** AVAILABLE RECORDS follows **
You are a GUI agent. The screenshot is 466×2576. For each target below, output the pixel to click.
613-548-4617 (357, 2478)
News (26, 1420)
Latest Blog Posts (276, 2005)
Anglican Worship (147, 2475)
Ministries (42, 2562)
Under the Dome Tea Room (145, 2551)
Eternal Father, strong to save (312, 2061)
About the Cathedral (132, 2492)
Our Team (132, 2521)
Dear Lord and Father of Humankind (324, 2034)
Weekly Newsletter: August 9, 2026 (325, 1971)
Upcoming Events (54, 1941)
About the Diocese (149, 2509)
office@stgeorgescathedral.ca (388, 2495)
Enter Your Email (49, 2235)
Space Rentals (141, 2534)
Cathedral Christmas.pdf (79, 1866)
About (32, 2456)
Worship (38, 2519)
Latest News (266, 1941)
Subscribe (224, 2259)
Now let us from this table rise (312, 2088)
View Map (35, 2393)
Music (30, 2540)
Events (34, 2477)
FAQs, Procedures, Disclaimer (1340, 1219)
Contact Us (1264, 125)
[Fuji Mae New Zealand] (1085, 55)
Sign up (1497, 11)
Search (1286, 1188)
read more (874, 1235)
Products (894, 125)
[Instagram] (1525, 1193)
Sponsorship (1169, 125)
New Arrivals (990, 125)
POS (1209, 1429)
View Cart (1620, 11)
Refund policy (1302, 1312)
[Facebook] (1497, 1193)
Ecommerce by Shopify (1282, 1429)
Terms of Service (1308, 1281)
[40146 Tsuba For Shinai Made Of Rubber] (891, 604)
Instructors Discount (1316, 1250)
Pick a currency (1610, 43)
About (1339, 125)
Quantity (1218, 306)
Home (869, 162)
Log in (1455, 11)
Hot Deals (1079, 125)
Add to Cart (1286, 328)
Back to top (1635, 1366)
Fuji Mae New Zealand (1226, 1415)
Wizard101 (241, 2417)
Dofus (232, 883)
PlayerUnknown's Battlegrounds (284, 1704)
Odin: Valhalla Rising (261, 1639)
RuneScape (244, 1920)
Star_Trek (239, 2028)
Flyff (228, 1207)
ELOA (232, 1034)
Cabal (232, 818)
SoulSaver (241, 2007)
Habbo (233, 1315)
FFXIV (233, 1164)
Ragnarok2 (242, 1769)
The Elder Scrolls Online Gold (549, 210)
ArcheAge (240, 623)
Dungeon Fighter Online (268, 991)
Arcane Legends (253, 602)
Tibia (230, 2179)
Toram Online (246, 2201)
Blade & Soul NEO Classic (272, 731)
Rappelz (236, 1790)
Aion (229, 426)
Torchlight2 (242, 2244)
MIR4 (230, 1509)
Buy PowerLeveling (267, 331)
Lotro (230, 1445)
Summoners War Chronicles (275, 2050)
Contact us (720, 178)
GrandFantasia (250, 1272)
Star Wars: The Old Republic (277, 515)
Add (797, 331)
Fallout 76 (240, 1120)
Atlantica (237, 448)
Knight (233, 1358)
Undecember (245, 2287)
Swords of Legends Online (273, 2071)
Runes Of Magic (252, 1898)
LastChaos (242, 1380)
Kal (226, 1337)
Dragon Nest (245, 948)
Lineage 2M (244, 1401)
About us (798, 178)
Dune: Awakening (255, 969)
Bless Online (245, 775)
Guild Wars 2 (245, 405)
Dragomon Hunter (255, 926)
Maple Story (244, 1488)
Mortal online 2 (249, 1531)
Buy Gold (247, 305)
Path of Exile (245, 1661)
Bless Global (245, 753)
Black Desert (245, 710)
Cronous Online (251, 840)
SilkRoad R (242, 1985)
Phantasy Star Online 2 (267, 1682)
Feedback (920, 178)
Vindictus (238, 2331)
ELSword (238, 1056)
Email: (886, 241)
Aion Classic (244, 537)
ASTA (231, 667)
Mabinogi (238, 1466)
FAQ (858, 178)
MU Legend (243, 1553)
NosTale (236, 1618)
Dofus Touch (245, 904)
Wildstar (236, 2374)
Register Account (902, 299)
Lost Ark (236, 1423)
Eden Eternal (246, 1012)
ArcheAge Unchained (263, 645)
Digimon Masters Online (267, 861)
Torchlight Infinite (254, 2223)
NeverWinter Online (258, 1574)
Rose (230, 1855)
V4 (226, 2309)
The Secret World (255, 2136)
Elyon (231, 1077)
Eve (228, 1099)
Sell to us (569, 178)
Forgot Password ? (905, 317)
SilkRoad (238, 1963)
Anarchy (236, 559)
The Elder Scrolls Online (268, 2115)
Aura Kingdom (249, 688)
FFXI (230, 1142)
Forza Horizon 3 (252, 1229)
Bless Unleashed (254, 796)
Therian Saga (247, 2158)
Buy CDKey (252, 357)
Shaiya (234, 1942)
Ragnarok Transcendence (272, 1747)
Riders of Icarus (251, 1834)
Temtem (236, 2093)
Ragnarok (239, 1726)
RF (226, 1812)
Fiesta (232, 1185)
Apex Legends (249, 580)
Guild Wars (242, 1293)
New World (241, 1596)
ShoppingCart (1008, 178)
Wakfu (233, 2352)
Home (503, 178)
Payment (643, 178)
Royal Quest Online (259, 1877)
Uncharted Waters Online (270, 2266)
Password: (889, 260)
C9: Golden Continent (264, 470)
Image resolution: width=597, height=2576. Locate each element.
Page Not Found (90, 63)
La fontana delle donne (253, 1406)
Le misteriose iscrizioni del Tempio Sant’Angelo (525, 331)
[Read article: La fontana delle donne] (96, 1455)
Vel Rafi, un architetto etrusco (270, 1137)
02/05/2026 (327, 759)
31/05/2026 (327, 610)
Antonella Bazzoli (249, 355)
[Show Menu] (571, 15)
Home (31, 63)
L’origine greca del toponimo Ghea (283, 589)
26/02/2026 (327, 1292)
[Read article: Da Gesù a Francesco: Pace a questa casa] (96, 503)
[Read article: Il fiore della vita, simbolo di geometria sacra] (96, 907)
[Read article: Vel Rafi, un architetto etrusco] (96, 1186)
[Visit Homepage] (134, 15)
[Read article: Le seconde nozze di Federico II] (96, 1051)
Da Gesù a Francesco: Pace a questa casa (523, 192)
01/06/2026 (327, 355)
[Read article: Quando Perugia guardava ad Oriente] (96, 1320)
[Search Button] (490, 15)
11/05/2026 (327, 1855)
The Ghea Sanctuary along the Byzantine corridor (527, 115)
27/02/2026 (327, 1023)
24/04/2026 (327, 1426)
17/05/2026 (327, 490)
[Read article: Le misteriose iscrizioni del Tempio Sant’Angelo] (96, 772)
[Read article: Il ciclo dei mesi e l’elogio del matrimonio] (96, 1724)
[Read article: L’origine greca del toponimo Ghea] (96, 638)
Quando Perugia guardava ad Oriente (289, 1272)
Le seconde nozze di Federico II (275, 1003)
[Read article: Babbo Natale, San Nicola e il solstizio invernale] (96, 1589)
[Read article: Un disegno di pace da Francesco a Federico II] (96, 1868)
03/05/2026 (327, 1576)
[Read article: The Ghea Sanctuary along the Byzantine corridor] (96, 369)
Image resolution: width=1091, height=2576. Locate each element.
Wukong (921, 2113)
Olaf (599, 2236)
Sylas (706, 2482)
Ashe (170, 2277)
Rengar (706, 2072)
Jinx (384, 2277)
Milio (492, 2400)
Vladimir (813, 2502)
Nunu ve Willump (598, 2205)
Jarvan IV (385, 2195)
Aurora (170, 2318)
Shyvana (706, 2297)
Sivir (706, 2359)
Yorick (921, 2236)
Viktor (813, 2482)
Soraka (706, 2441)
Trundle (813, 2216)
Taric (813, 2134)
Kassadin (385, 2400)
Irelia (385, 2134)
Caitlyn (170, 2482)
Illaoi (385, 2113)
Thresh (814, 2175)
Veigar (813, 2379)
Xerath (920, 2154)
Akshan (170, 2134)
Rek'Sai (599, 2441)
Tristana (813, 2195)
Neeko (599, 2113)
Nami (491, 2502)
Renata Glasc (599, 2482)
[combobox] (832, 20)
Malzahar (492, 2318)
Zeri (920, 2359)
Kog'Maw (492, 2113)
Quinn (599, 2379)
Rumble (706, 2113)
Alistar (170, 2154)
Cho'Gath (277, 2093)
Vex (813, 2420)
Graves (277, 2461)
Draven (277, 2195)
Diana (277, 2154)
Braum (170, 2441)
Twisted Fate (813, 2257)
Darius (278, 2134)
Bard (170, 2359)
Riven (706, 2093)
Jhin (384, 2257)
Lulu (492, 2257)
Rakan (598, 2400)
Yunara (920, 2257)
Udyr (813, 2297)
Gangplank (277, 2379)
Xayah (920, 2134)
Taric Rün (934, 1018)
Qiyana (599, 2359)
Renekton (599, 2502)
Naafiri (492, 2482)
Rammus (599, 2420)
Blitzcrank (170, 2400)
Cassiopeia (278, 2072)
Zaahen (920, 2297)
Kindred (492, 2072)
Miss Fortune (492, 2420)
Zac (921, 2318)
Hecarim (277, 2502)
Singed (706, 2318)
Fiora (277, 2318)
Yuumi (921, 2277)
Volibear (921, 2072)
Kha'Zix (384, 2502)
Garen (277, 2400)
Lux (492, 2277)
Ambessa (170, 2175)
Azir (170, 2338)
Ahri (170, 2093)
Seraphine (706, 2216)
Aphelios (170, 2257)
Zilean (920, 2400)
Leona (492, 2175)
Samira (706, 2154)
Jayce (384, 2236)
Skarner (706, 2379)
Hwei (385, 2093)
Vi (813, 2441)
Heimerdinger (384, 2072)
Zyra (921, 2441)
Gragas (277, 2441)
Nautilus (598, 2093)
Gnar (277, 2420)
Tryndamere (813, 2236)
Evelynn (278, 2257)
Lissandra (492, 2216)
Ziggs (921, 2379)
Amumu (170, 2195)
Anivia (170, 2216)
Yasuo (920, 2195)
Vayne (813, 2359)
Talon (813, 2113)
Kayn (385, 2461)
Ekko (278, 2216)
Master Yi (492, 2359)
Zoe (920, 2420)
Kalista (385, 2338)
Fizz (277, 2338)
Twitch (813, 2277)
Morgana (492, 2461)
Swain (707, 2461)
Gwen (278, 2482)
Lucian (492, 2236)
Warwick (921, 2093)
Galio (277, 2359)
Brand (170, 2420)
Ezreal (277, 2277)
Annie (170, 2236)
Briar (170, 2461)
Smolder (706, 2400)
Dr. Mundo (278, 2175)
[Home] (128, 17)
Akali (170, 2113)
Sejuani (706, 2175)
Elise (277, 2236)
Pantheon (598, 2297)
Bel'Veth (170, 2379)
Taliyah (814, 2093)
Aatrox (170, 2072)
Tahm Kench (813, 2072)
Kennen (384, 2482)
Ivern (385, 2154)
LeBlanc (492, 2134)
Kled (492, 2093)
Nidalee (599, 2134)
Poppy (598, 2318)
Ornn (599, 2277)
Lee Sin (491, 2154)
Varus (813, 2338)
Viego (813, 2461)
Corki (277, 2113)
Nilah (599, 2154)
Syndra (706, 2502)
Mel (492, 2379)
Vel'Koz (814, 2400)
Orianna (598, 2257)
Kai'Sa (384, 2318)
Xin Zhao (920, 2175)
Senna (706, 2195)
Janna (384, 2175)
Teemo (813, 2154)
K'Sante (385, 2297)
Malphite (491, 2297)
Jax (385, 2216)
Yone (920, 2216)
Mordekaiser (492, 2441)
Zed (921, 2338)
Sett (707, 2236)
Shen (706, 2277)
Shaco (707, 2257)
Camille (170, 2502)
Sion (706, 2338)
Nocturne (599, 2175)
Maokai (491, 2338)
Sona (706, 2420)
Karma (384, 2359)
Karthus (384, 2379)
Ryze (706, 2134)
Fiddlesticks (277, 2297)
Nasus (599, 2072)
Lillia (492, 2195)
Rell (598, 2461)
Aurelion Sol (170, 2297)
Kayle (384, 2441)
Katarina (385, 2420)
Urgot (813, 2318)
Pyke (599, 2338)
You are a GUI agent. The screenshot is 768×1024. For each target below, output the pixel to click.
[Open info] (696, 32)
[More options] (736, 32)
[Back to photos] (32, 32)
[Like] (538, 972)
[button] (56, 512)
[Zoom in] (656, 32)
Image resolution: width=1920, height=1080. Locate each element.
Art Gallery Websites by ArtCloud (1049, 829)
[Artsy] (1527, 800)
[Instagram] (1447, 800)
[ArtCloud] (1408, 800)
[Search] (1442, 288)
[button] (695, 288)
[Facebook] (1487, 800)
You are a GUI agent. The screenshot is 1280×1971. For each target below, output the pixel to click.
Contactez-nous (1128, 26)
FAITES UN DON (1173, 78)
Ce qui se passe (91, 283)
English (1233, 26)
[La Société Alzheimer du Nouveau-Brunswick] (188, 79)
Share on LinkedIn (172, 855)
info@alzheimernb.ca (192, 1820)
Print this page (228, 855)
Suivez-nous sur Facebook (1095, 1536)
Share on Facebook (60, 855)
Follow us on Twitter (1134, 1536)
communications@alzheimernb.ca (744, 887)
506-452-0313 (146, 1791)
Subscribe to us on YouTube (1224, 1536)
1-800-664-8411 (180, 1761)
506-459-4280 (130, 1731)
** End of AVAILABLE RECORDS **
_ACTIVITY_
Of the lines above, output exactly those from the line bearing "Subscribe (224, 2259)" through the line bearing "Flyff (228, 1207)", inclusive.

_SOLUTION TO THE EXERCISE_
Subscribe (224, 2259)
Now let us from this table rise (312, 2088)
View Map (35, 2393)
Music (30, 2540)
Events (34, 2477)
FAQs, Procedures, Disclaimer (1340, 1219)
Contact Us (1264, 125)
[Fuji Mae New Zealand] (1085, 55)
Sign up (1497, 11)
Search (1286, 1188)
read more (874, 1235)
Products (894, 125)
[Instagram] (1525, 1193)
Sponsorship (1169, 125)
New Arrivals (990, 125)
POS (1209, 1429)
View Cart (1620, 11)
Refund policy (1302, 1312)
[Facebook] (1497, 1193)
Ecommerce by Shopify (1282, 1429)
Terms of Service (1308, 1281)
[40146 Tsuba For Shinai Made Of Rubber] (891, 604)
Instructors Discount (1316, 1250)
Pick a currency (1610, 43)
About (1339, 125)
Quantity (1218, 306)
Home (869, 162)
Log in (1455, 11)
Hot Deals (1079, 125)
Add to Cart (1286, 328)
Back to top (1635, 1366)
Fuji Mae New Zealand (1226, 1415)
Wizard101 (241, 2417)
Dofus (232, 883)
PlayerUnknown's Battlegrounds (284, 1704)
Odin: Valhalla Rising (261, 1639)
RuneScape (244, 1920)
Star_Trek (239, 2028)
Flyff (228, 1207)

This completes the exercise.